日本の近年のエリートに対する手厳しい批判が続く。「一番病」にかかったエリート、「マルバツ」が得意な優等生では世界に出るような【個人】は生まれない。
傑出した個人が努力してつくった明治国家は「樽」をつくった。樽の中から見える世界は狭く、樽の中のお手本を見てその模倣がうまいやつが偉いとされるのが明治以降の日本のエリートだ。”イヌの読唇術が「樽」の中の学習だ。”とまで言う。なかなか強烈。
さらに「悪人性のない、いい人は困る。」と続く。いい人は世の中と一緒にぐらぐら動いていくから、いい人ほど友達としてすら頼りにならない。一方、悪党はある種の法則性があるから敵としても味方としても頼りになる。
これはなるほどその通りだと思う。これまでのプロジェクトや事業を振り返ってみても、「いい人」が率いるチームは大した成果が出ない。いい人は物議を醸せない。
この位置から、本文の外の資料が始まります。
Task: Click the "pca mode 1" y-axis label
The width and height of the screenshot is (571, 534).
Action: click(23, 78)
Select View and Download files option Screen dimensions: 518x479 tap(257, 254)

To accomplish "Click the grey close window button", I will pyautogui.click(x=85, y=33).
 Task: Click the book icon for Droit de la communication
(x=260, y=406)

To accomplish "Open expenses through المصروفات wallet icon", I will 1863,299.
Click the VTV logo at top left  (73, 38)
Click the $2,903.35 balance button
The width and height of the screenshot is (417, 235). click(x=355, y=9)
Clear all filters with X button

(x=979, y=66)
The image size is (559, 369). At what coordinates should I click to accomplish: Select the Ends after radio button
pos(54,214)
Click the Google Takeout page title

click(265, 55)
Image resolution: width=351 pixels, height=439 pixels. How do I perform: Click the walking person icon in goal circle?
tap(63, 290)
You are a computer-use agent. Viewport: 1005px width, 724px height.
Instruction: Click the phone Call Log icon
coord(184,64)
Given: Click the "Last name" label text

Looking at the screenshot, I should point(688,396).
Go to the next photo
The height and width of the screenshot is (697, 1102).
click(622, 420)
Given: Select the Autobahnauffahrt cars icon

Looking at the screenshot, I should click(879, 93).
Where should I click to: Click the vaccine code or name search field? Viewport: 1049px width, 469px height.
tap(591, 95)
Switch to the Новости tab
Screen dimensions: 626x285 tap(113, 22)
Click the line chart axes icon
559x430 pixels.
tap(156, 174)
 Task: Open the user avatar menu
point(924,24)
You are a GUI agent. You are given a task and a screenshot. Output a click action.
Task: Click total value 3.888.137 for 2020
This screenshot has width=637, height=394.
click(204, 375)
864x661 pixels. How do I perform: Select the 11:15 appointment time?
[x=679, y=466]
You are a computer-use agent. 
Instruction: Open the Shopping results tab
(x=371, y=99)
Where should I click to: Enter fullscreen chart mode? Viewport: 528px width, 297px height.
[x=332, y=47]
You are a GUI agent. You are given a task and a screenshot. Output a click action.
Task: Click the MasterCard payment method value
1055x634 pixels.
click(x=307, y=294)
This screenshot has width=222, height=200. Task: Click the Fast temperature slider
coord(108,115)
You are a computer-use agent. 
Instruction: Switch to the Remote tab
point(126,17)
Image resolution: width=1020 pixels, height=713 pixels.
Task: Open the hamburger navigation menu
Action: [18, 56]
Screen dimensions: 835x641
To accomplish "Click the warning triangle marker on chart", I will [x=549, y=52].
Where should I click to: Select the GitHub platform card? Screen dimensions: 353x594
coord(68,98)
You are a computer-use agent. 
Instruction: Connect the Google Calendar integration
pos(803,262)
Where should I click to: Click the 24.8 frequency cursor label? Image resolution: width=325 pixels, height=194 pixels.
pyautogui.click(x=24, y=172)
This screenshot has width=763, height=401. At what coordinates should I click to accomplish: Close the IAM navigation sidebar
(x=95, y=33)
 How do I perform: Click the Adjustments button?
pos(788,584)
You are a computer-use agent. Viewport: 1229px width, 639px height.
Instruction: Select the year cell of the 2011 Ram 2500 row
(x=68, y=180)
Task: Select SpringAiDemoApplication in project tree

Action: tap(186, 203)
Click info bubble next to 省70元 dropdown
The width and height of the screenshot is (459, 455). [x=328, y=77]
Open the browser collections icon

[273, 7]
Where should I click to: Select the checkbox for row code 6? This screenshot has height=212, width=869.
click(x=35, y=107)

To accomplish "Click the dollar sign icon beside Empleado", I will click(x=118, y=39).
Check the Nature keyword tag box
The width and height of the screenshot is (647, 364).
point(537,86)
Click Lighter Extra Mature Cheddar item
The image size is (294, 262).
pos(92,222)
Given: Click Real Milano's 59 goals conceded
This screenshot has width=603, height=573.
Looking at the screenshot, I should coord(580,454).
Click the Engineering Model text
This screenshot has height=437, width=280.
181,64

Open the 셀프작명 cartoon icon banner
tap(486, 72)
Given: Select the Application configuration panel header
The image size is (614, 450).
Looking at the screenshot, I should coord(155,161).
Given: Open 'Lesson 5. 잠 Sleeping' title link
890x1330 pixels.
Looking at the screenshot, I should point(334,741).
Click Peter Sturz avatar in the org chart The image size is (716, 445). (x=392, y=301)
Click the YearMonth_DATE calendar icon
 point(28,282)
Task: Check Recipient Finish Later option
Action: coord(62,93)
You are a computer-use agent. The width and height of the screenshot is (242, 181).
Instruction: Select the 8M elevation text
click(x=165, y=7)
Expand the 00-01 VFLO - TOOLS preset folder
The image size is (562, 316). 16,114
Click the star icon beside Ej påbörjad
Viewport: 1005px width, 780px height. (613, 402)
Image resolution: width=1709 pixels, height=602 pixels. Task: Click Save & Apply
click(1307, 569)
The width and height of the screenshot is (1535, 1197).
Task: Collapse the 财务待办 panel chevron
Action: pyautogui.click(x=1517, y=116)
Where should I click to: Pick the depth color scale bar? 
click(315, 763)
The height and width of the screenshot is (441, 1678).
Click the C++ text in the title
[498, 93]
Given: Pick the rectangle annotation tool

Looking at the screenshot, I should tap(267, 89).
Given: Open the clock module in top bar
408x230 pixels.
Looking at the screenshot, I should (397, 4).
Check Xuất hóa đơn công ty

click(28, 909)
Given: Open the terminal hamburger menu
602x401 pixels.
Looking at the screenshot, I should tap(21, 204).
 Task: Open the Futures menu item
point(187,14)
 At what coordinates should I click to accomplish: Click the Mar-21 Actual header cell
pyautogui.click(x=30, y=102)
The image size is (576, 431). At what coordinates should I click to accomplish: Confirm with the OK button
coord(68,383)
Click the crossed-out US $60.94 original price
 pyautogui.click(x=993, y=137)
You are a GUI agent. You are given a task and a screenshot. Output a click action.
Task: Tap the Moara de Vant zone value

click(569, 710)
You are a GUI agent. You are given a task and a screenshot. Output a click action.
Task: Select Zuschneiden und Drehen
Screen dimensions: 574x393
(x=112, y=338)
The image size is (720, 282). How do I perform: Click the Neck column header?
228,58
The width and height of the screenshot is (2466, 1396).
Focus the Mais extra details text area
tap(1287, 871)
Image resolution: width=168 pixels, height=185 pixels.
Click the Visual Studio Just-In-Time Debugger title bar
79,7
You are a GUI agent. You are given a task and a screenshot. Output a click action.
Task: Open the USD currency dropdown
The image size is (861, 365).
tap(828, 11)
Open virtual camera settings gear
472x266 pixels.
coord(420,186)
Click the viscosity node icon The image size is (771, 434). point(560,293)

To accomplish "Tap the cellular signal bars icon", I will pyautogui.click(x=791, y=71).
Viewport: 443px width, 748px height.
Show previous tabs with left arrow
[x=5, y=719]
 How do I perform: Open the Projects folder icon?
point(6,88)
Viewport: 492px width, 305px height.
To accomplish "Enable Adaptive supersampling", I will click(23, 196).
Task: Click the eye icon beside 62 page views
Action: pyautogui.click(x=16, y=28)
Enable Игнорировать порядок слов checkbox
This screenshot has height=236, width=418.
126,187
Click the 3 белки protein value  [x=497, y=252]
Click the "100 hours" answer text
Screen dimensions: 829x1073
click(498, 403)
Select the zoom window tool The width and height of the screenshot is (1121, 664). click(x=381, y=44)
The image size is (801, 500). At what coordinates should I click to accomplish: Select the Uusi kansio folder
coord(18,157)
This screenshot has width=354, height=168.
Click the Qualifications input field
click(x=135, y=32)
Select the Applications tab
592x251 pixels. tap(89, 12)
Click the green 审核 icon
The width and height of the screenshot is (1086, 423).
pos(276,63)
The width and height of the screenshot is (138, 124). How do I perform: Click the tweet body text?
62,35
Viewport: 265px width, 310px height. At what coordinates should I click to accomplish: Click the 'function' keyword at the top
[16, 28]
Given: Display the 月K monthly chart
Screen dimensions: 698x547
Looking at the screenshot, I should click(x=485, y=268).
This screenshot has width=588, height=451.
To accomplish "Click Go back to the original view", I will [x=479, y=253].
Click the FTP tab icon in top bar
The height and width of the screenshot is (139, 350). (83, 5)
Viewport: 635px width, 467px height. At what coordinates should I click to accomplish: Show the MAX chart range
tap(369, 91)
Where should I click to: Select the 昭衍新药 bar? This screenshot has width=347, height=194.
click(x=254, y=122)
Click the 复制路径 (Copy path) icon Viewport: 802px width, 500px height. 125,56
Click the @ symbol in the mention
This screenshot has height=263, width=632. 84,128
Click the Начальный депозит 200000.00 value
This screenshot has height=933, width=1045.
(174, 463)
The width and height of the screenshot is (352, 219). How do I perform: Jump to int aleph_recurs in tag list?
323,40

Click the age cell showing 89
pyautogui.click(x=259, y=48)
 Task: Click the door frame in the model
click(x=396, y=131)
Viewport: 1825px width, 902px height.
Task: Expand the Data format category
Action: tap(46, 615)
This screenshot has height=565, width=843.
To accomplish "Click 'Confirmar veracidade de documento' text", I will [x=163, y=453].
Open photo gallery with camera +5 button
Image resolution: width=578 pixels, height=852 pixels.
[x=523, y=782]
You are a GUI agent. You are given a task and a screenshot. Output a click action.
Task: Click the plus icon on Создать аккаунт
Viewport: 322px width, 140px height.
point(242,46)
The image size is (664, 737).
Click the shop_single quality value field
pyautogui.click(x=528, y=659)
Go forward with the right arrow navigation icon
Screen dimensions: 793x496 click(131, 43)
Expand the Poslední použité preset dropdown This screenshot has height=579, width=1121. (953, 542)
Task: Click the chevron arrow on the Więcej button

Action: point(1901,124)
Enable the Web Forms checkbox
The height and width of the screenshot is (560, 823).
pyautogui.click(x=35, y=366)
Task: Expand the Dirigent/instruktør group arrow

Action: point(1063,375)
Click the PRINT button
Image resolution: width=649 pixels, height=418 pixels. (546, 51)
”いまを見るときに、来た道をずっと見るということです。いま生まれた人が、これからずーっと生きていくであろう道を想像すると、二百年の中にある峠として今を見たい”
この「二百年の幅でいまを見る」という視点は自分の生き方や事業を考えるうえでじっくり考えたいスケール。ちょうどハバタクのあり方を議論している只中にこの一節に出会えてよかった。